With the increase in payment for outpatient care, healthcare providers can compromise for the cuts in inpatient care services through the reimbursement from hospital outpatient care services and ambulatory care centers.

How Hospitals Can Benefit from Payment Rise

It is expected that the proposed rule in 2015 would affect more than 4,000 hospitals and pay them around 56.5 billion, up by $5.2 billion over 2014 payments. CMS also estimates the rule would impact 5,300 ambulatory care centers and they would receive nearly $4.1 billion in Medicare payments in 2015, up by $243 million from 2014 payments. However, if the hospitals really want to take advantage of this hike, they need to improve their outpatient services.

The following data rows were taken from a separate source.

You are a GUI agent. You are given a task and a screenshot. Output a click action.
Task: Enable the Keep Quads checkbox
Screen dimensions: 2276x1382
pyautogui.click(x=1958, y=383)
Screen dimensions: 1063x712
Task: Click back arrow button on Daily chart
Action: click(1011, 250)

Under the proposal, the hospitals that do not meet some outpatient quality reporting requirements would face a 2% reduction in reimbursements. So, the hospitals should not only provide more outpatient services, but hospital managers must be able to manage those services like inpatient services. Shifting patients from inpatient to outpatient setting is not that easy as it requires some high-touch care in the form of case managers, registered nurses and home monitoring. Hospital leaders should establish policies and procedures that can improve the quality of outpatient care. Hospitals can benefit from the Medicare payment rise if they direct patients to quality outpatient services and devise policies to keep the total cost of care for each patient below the coverage amount provided by the insurer.

Once the patients are able to seek lower levels of care from hospital-owned ambulatory sites, they are more likely to remain in their network. With competition rising in the outpatient market, hospitals are facing several challenges such as non-hospital competitors and price-sensitive consumers. In order to overcome this and benefit from the Medicare payment rise, hospitals should educate their staffs about the proper management and design of ambulatory care practices. If they find difficulty in conducting the educational program, they should hire the right people with operational experience in ambulatory care.

In addition to all these, to ensure streamlined accounting and revenue, hospitals should make sure that their insurance billing procedures are managed by professionals and that the claims are filed within the deadline.